Alors que l'Assemblée nationale se penche sur la proposition de loi consacrée à l'aide active à mourir, Mgr Jean-Marc Aveline, archevêque de Marseille et président de la Conférence des évêques de France, refuse de rester passif. Dans une interview au Figaro, il ne cache pas son inquiétude face à la progression de ce texte qui pourrait être adopté définitivement le 15 juillet prochain.
L'Église catholique en guerre contre la loi sur l'euthanasie
Mgr Aveline considère la situation comme alarmante et souligne que la position de l'Église face à la législation en cours est une question cruciale de moralité. Il rappelle que notre société doit être attentive à la notion de vulnérabilité, un point de vue renforcé par des exemples troublants d'autres nations. Le cardinal évoque en particulier le cas d'un enfant de moins de 12 ans récemment euthanasié aux Pays-Bas, rapporté par Valeurs Actuelles. En 2022, la législation néerlandaise a élargi l'accès à l'euthanasie pour les mineurs, illustrant les dérives possibles de telles lois.
« Nous devons nous réveiller ! » s'exclame l'archevêque. « Depuis le Serment d'Hippocrate, on ne peut pas masquer le fait de donner la mort sous le couvert de gestes de soin », insiste-t-il.
Malgré avoir abordé le sujet avec Emmanuel Macron, le cardinal note que le président reste inflexible dans ses décisions. Même une rencontre avec le pape Léon XIV, qui a récemment rencontré Macron, n'a pas semble-t-il influencé la politique de l'Élysée. Le Saint-Père a réaffirmé dans plusieurs discours que la médecine ne devrait jamais devenir « la servante de la mort programmée ».
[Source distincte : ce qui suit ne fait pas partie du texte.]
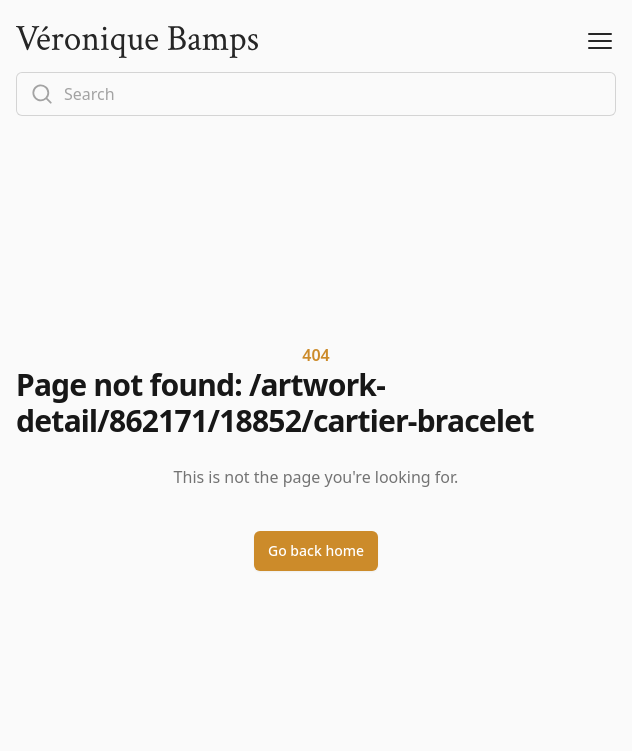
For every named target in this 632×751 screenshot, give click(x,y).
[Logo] (137, 42)
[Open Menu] (600, 42)
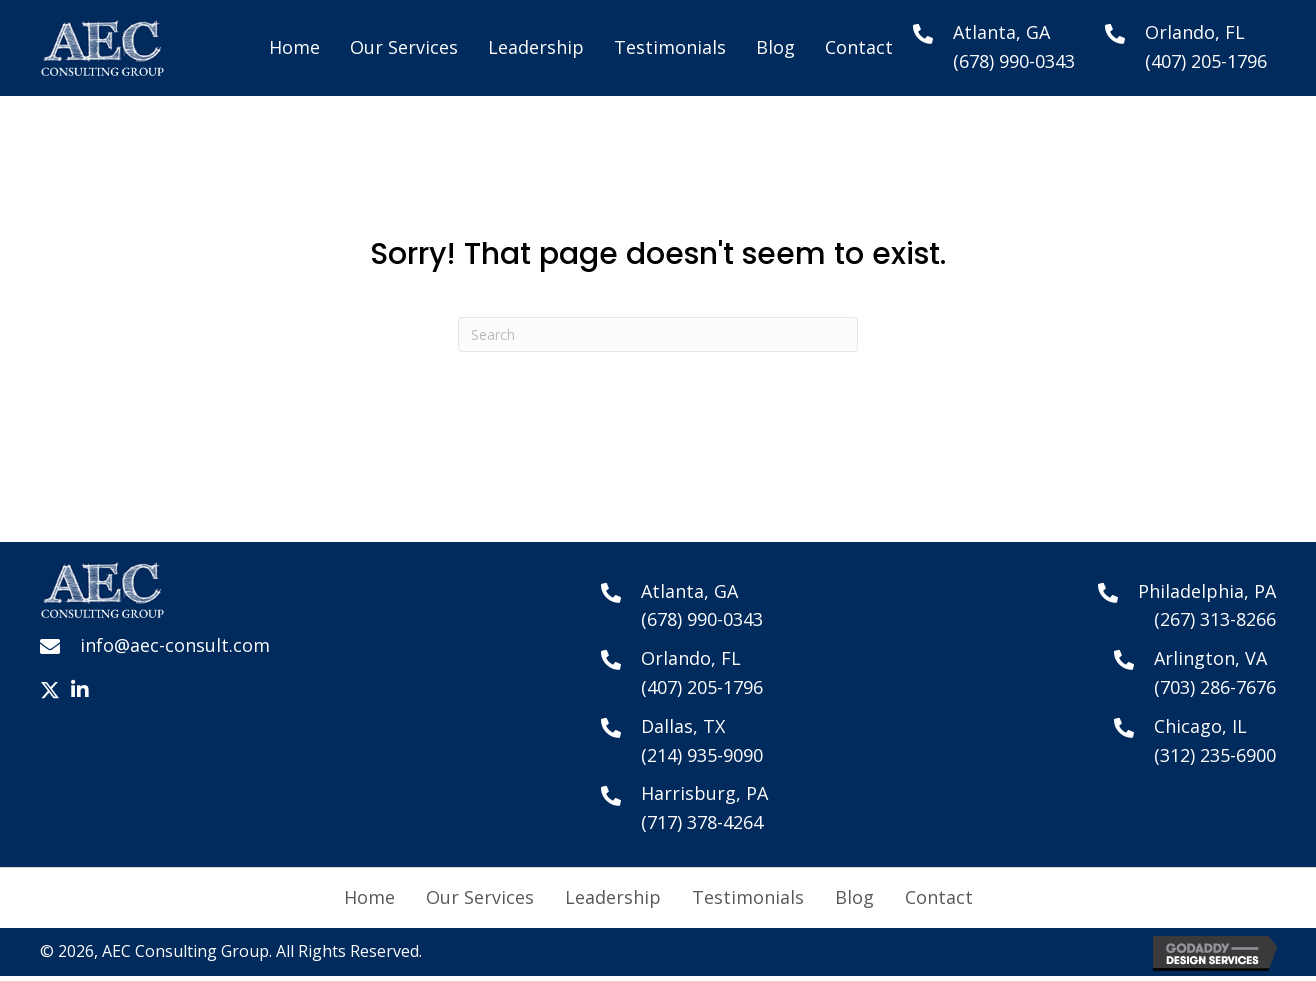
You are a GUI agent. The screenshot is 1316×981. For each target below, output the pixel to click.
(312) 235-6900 (1215, 755)
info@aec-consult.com (175, 645)
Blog (854, 897)
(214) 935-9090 (702, 755)
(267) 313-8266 (1215, 619)
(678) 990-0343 (1014, 61)
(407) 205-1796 (1206, 61)
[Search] (658, 334)
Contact (939, 897)
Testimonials (748, 897)
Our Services (480, 897)
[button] (50, 690)
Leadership (613, 897)
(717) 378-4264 (702, 822)
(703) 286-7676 (1215, 687)
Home (369, 897)
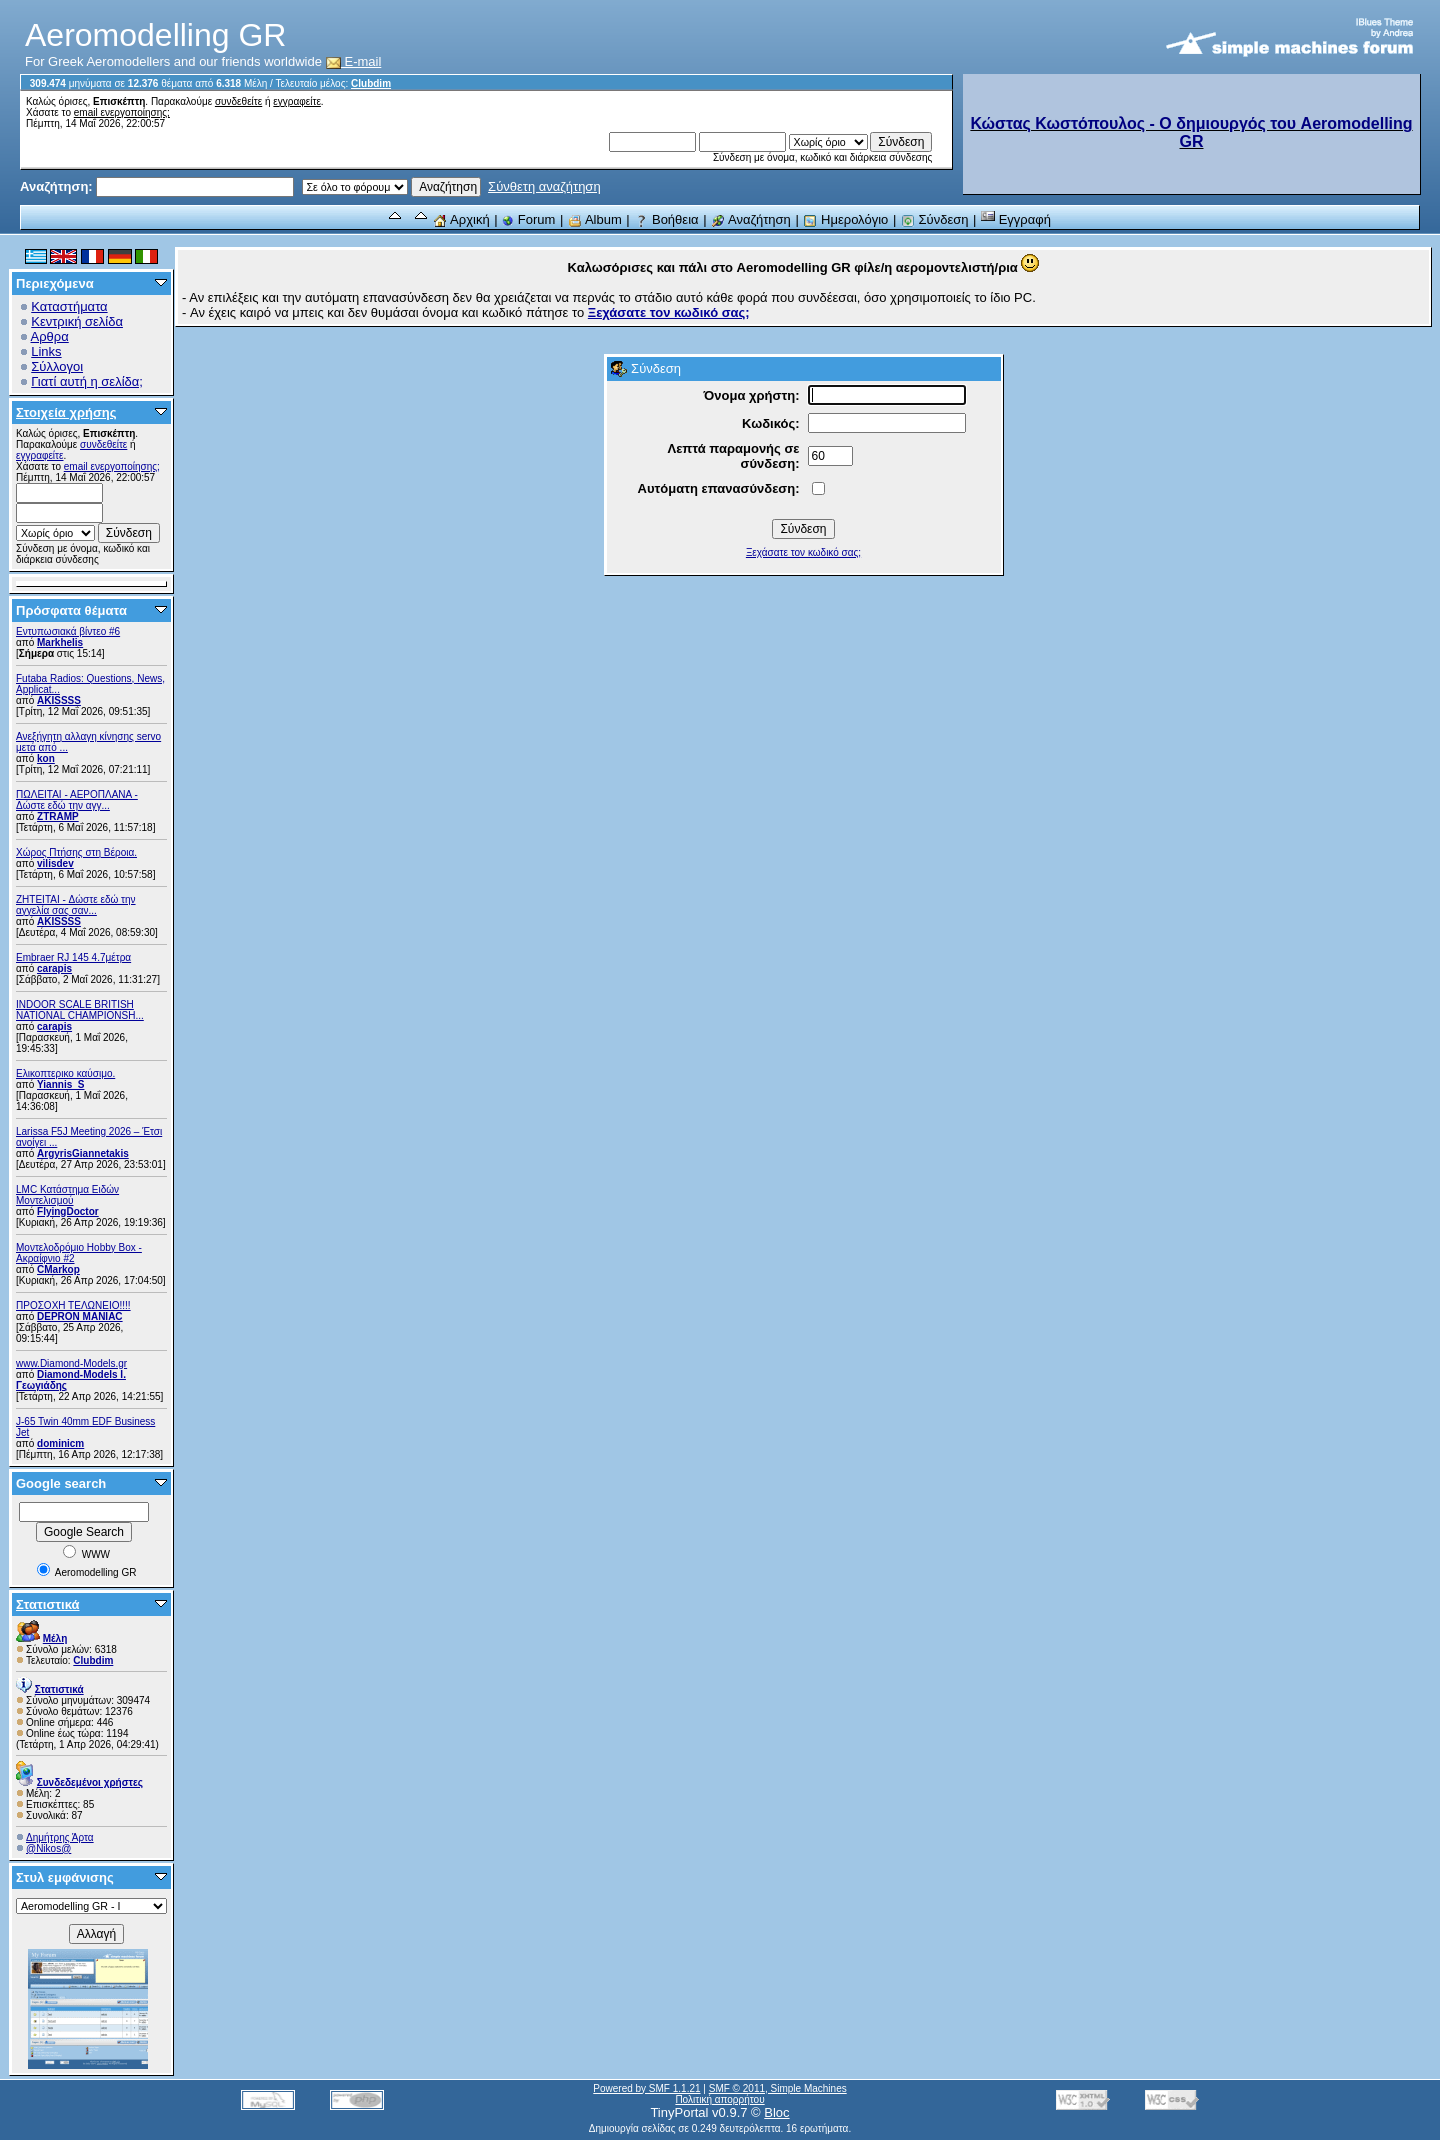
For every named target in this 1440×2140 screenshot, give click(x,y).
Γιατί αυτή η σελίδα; (87, 381)
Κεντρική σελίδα (77, 321)
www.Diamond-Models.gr (71, 1363)
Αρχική (461, 219)
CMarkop (58, 1269)
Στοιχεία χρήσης (66, 412)
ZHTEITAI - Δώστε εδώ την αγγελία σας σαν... (76, 905)
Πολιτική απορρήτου (719, 2099)
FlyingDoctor (68, 1211)
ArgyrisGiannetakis (83, 1153)
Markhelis (60, 642)
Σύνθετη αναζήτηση (544, 186)
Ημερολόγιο (845, 219)
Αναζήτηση (751, 219)
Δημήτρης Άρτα (60, 1837)
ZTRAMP (58, 816)
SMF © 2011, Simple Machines (778, 2088)
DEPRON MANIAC (80, 1316)
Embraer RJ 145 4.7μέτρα (73, 957)
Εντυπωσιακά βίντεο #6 (68, 631)
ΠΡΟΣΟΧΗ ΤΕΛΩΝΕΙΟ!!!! (73, 1305)
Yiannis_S (60, 1084)
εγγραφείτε (297, 101)
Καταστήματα (69, 306)
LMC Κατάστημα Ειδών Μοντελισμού (67, 1195)
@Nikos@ (48, 1848)
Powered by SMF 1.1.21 (646, 2088)
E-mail (354, 61)
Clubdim (371, 83)
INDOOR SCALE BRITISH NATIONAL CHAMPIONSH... (80, 1010)
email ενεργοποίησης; (122, 112)
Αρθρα (50, 336)
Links (46, 351)
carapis (54, 968)
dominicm (60, 1443)
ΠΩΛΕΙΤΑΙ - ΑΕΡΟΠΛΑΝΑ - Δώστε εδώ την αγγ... (77, 800)
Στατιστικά (48, 1604)
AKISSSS (59, 700)
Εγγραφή (1016, 219)
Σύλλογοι (57, 366)
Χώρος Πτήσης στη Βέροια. (76, 852)
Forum (528, 219)
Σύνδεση (935, 219)
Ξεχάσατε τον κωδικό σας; (803, 552)
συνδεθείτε (238, 101)
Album (595, 219)
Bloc (776, 2112)
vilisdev (55, 863)
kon (46, 758)
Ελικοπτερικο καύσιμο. (65, 1073)
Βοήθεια (666, 219)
Avec le vote imminent de la loi, la réaction de l'Église catholique se fait sentir sur le terrain. La Conférence des évêques de France a lancé une neuvaine de prières du 21 au 29 juin, en prévision de cette décision cruciale. Parallèlement, l'association Hozana mobilise les fidèles à travers le site priepourundépute.fr.
« Nous continuerons d'agir et de parler, car prendre soin de la vie ne passe pas par donner la mort », déclare le cardinal Aveline, qui appelle à une prise de conscience autant chez les législateurs que dans l'opinion publique. Selon lui, « tout est encore possible si la raison prend le pas sur l'obstination ».